Nadie que haya leído “La peste” de Albert Camus o “Ensayo sobre la ceguera” de José Saramago debería sorprenderse de que los seres humanos, individualmente y en multitudes, respondan de manera impredecible a tales crisis. Algunos acumularán medicamentos o alimentos escasos que otros necesitan con mayor urgencia. Algunos dejarán la cuarentena para estar con sus seres queridos. Algunos cumplirán con su deber, otros no.
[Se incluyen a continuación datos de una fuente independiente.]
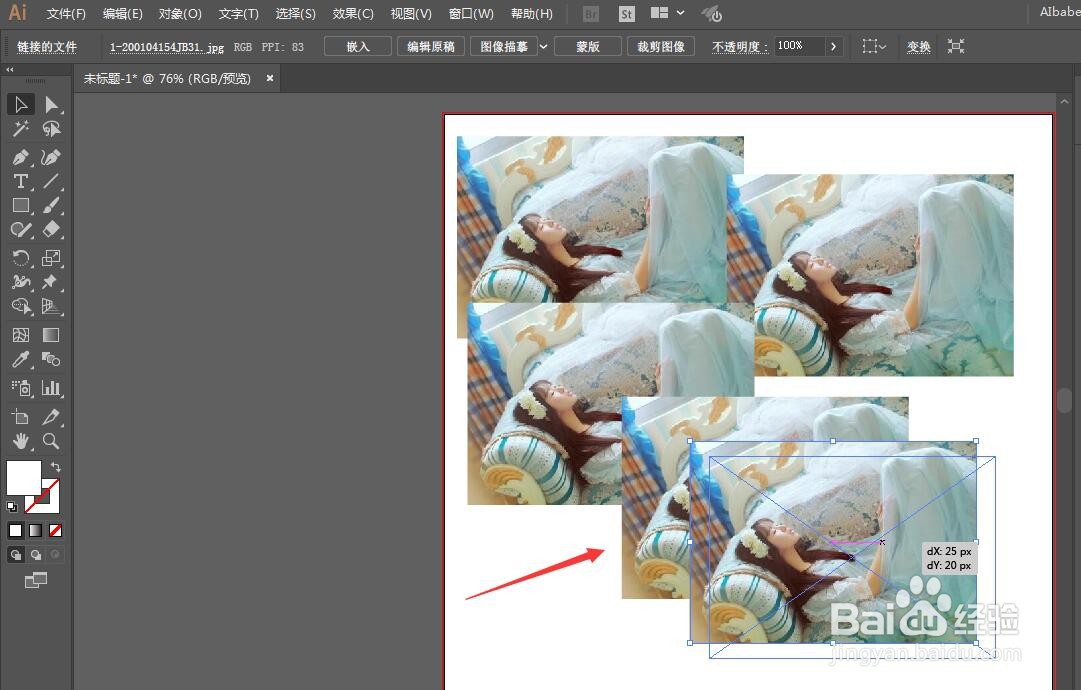Open the 窗口(W) menu
Viewport: 1081px width, 690px height.
(x=471, y=13)
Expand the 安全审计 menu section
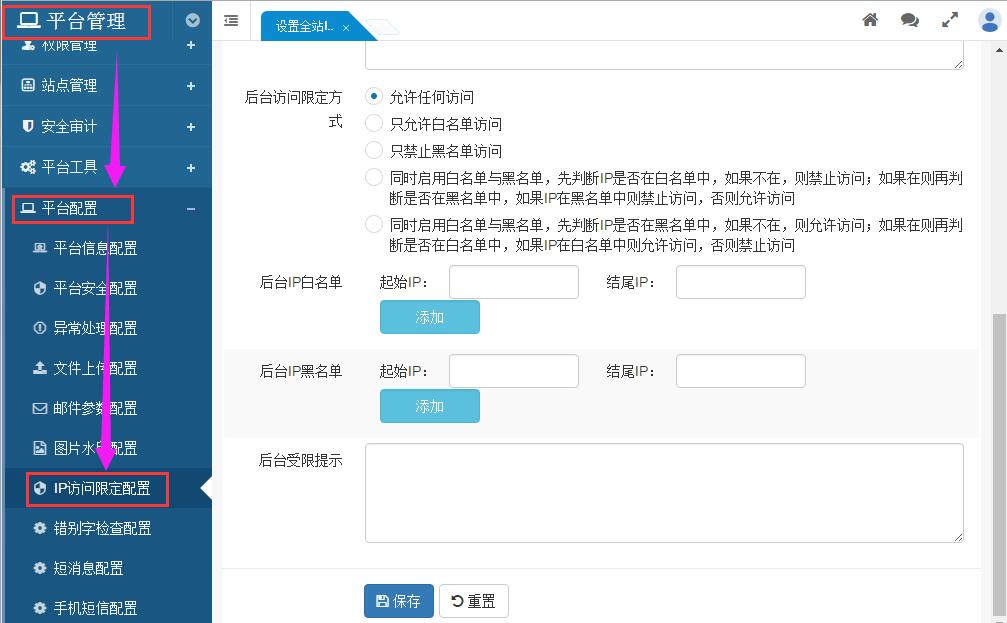This screenshot has height=623, width=1007. [x=105, y=127]
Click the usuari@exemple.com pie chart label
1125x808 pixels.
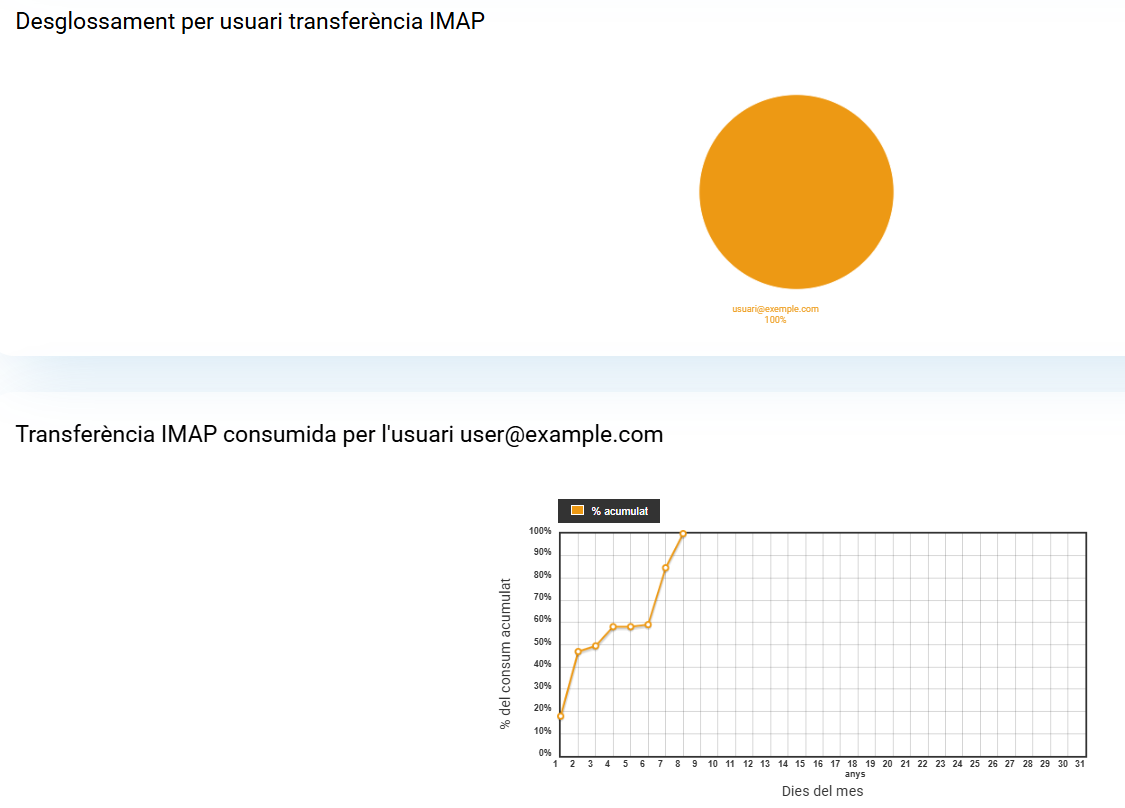coord(775,309)
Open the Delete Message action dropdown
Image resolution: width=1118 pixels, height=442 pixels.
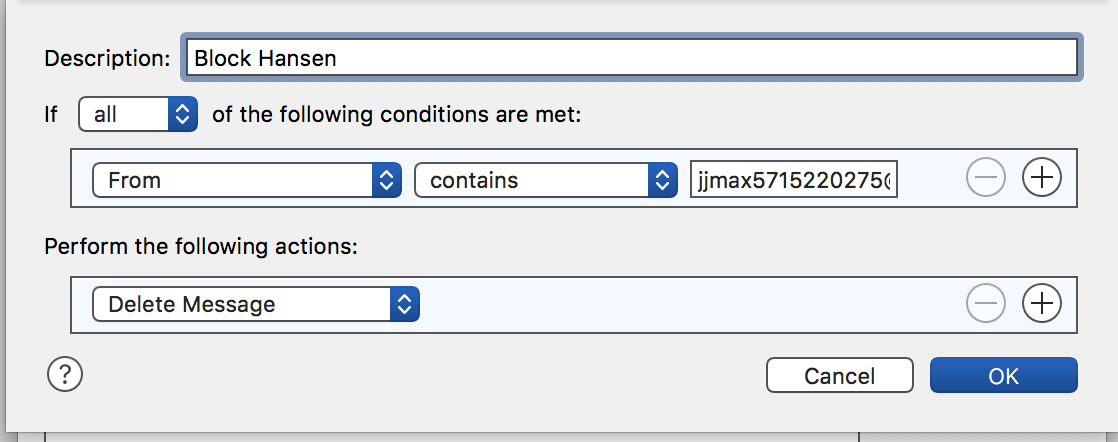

La mayor lección que parece haber aprendido China es que el Gobierno debe ser despiadadamente honesto y transparente. Cuantos más hechos, mejor. No esconder nada. Mi confianza en ese sitio web de Hong Kong fue lo que finalmente me hizo creer que el SARS estaba perdiendo fuerza. Una vez que se rompe la confianza entre la población y el Estado, controlar un brote se vuelve casi imposible.
Otra lección es, afortunadamente, una que ya hemos aprendido. La detección y el monitoreo, actividades que generalmente deben usarse con precaución en sociedades libres, se vuelven necesarias en un brote y son efectivas. Incluso ahora, varios aeropuertos de todo el mundo monitorean de manera digital la temperatura corporal de los pasajeros que llegan desde Wuhan, el centro del nuevo brote.
La cuarentena debería ser voluntaria al principio y luego alentada activamente por empleadores y el Gobierno. Quien pueda trabajar desde casa, a través de Skype y demás, debe hacerlo, sin temor a la recriminación. Mientras más personas puedan seguir actuando por su propia voluntad, más "control" creen que tienen, se mantendrán más tranquilos y más cooperativos. Una vez que un brote se sale de control, por supuesto, las cuarentenas deben ser obligatorias.
Sin embargo, la lección más profunda es que debemos cooperar como especie, con un enfoque geopolítico que parece haber pasado de moda: el multilateralismo. Siempre hemos estado encerrados en una carrera armamentista entre la evolución de virus, bacterias y hongos y nuestros medicamentos contra ellos. Cuando aparece un nuevo virus, nos amenaza potencialmente a todos y deberíamos combatirlo de la mano.
Esto significa que el genoma de un nuevo insecto, donde sea que se recolecte por primera vez, debe secuenciarse y ponerse a disposición de inmediato, como código de computador de código abierto, para investigadores certificados en todas partes (aún se necesita que la Organización Mundial de la Salud o algún otro organismo acredite al científico para que el genoma no llegue a manos de terroristas). Todo laboratorio y científico debería compartir sus ideas con toda la profesión.
La mala noticia es que no podemos garantizar que los humanos se enfrentarán a amenazas globales como el cambio climático o las pandemias, porque somos muy propensos a priorizar lo que percibimos como nuestros propios intereses, o los de nuestras naciones, solo para sufrir las consecuencias después. La buena noticia, y esto también es algo que aprendí del SARS, es que cada vez que nos unimos para vencer una nueva amenaza, recordamos cuánto tenemos en común y luchamos mejor a la siguiente vez.